地震対策をしているつもりでも、被災地では「そこは想定していなかった」という弱点から被害が広がるケースを何度も見てきました。大きな対策だけでなく、見落とされがちなポイントこそが明暗を分けます。
■① 家の弱点は「目に見えない所」にある
多くの家庭が注目するのは家具や備蓄ですが、実際の被害は動線・収納・配線など、普段意識しない場所から起きます。
■② 被災地で多かった見落としポイント
扉の開閉方向、非常口前の物置、通路に置かれた家電。揺れで通れなくなり、避難が遅れた例が多くありました。
■③ 寝室まわりの危険性
寝室は最も長時間滞在する場所です。上部収納、窓際の家具、割れ物の配置が弱点になりやすく、被災地では負傷者が集中しました。
■④ 配線・コンセント周りの盲点
延長コードのたこ足配線や、家具に押しつぶされた配線は通電火災の原因になります。見た目以上に危険です。
■⑤ 防災士から見た実際に多かった失敗
「大きな家具は固定したから安心」
その一方で、小型家電や収納ボックスが散乱し、足の踏み場がなくなった家が多くありました。
■⑥ 行政側が言いにくい本音
家の弱点は住宅ごとに違うため、行政は具体的に指示しにくいのが現実です。

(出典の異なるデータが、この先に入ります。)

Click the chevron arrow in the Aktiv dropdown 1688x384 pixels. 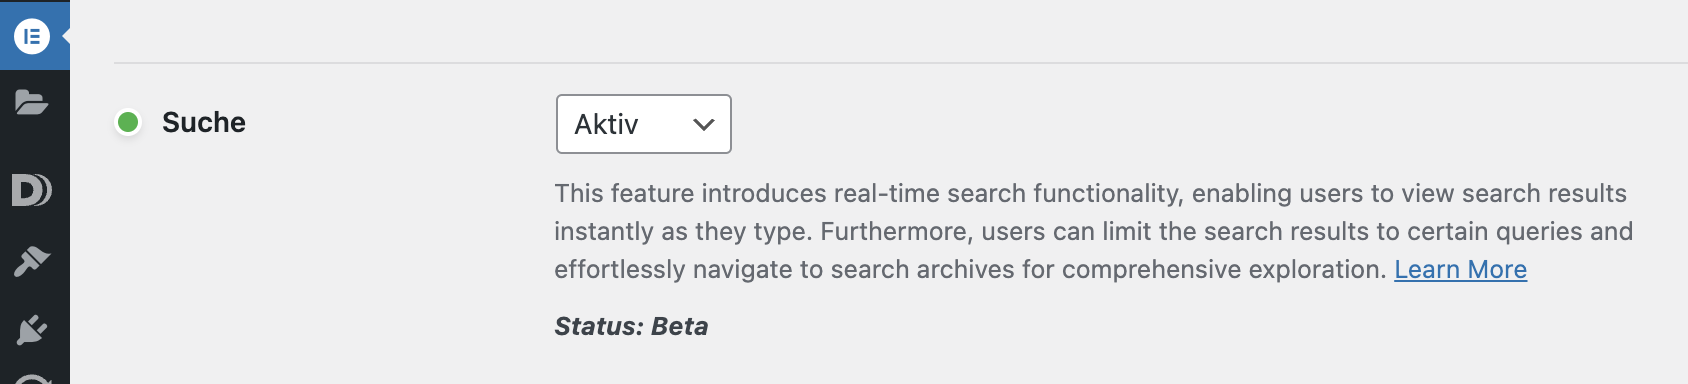(704, 125)
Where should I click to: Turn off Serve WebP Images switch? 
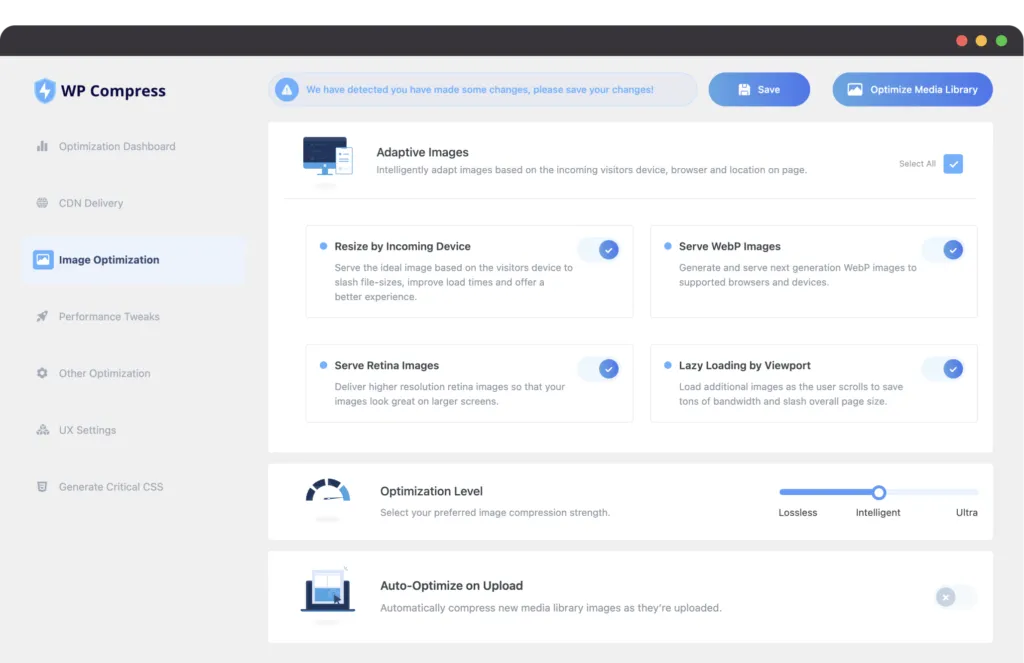(x=945, y=250)

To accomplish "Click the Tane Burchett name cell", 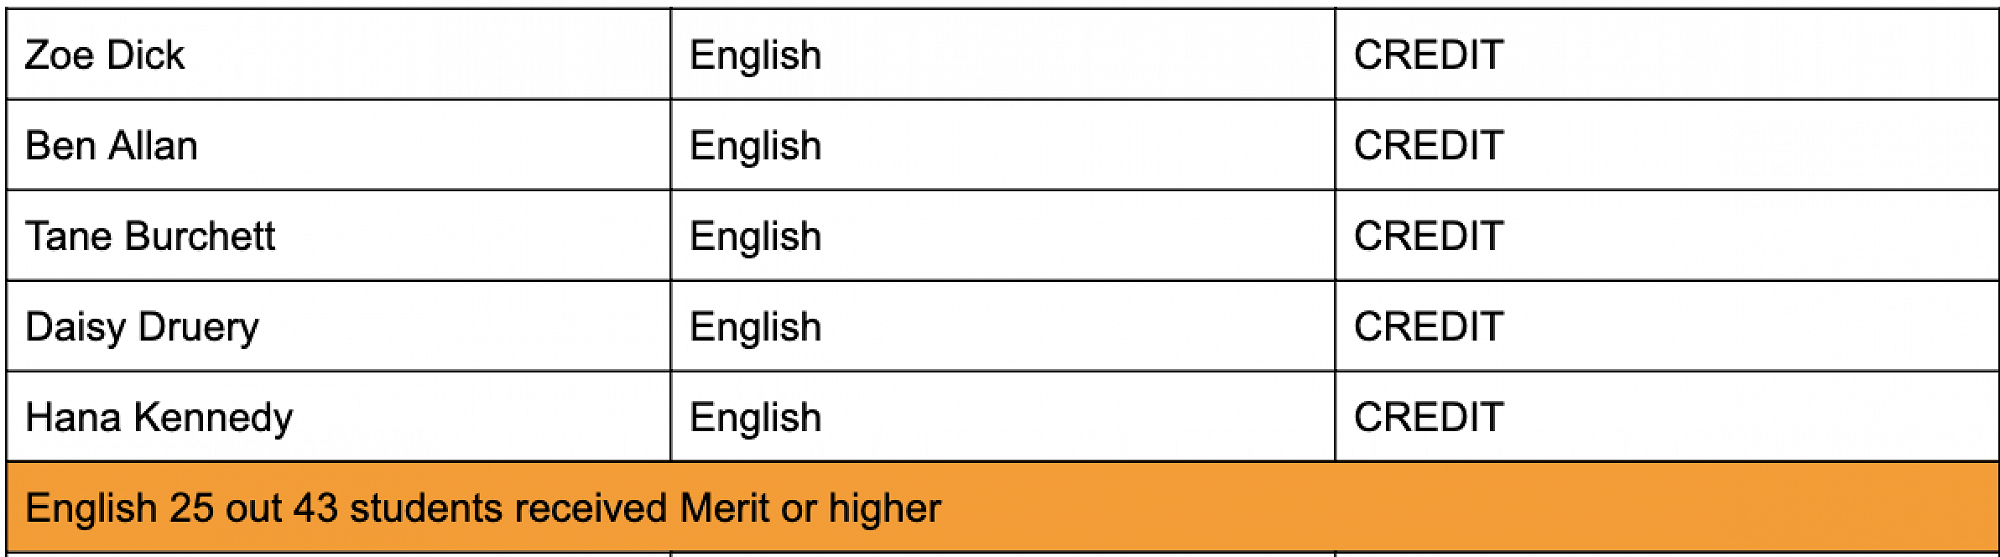I will pos(150,236).
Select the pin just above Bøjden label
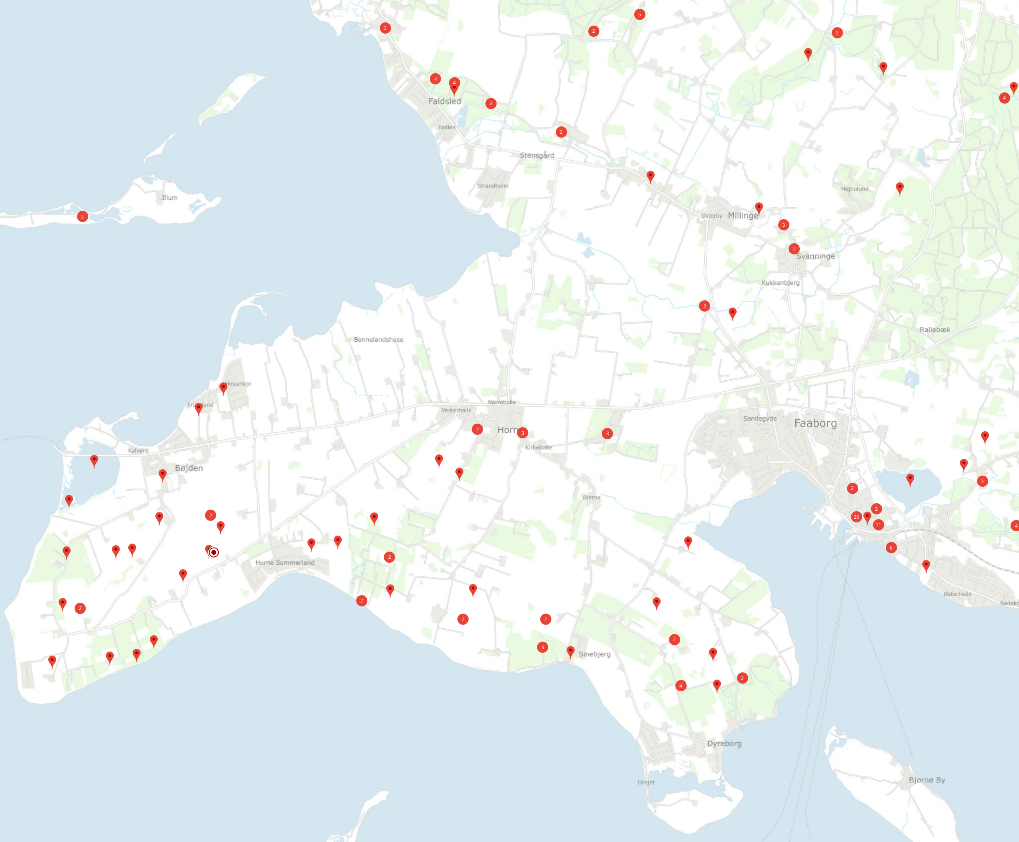The image size is (1019, 842). click(x=163, y=475)
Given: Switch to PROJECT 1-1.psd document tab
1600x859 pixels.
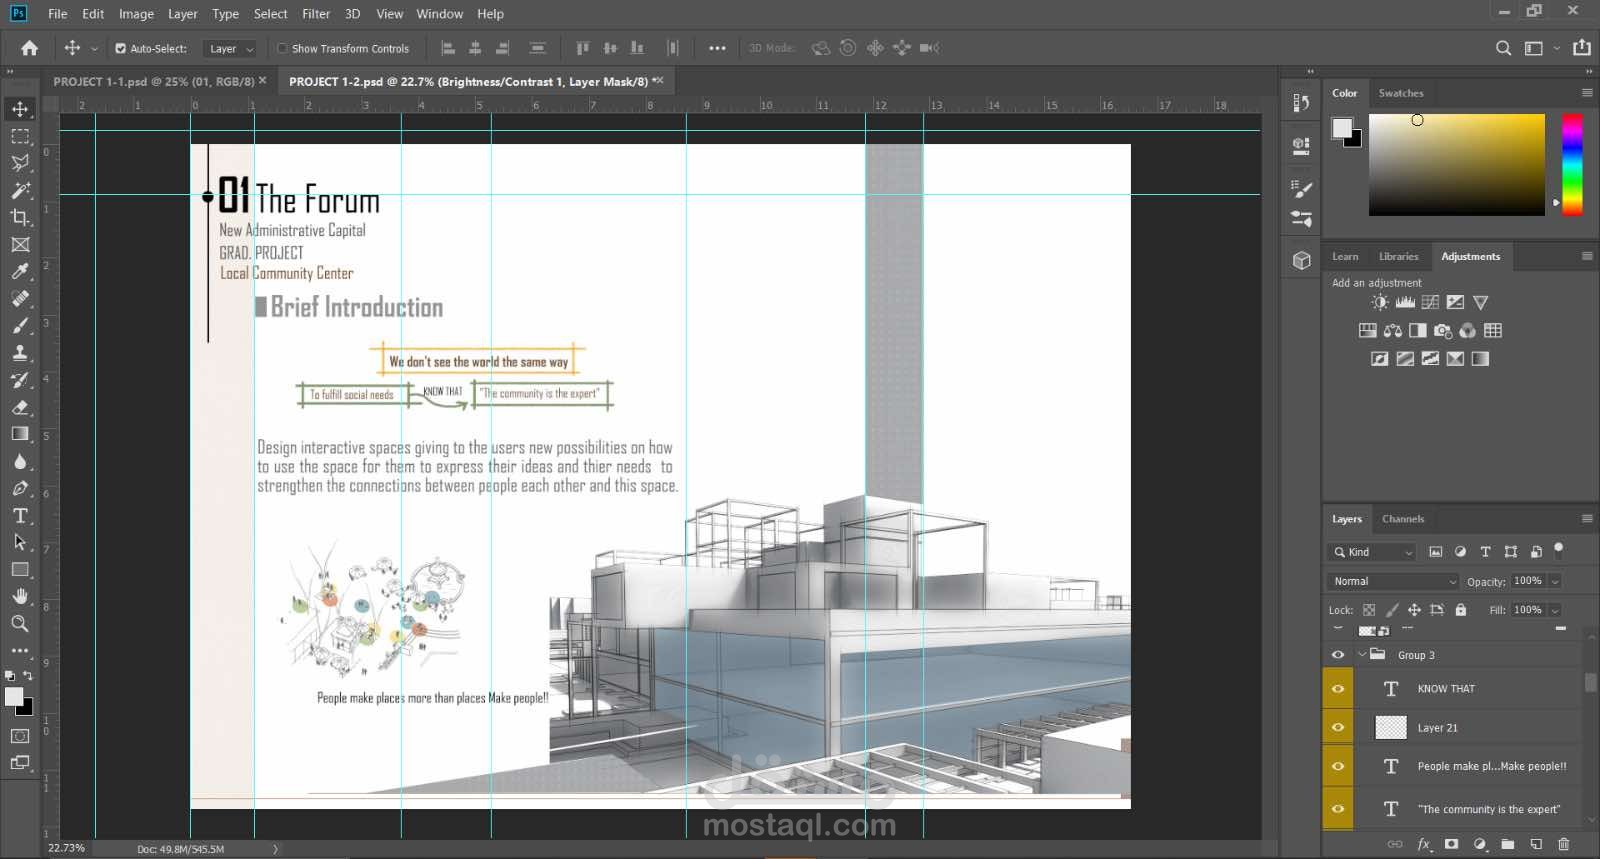Looking at the screenshot, I should click(x=153, y=81).
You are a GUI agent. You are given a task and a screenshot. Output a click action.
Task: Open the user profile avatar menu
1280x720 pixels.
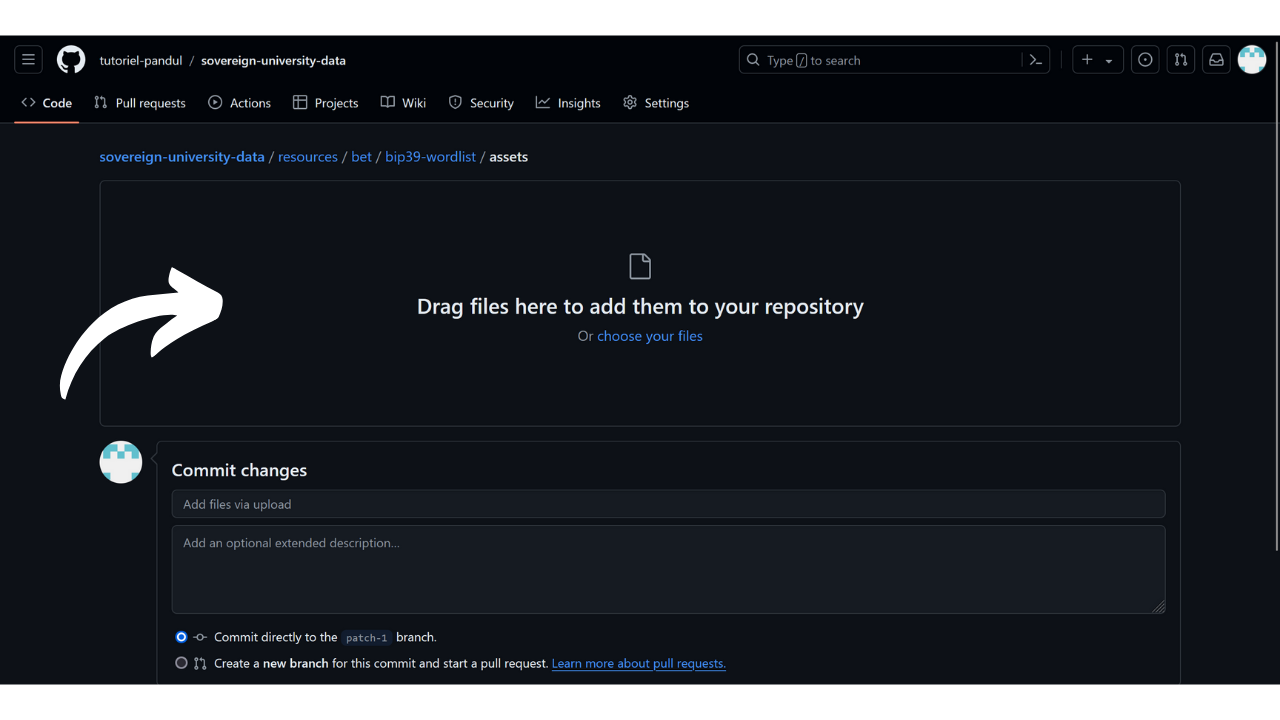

本音では、各家庭で一度“揺れた後”を想像してほしいと考えています。
■⑦ 自律型避難につながる弱点チェック
弱点を潰しておくと、在宅避難を選びやすくなります。動ける家は、避難所に行かなくて済む可能性が高まります。
■⑧ 今日できる最小行動
家の中を一周し、「揺れたらここはどうなるか」を一か所だけ考えてみてください。それが弱点発見の第一歩です。
■まとめ|弱点対策が地震被害を分ける
派手な対策より、見落としを減らすことが重要です。
結論:
地震対策は、家の弱点を一つずつ潰すことで完成度が高まります。
防災士として被災地を見てきましたが、弱点を把握していた家庭ほど、被害を最小限に抑えられていました。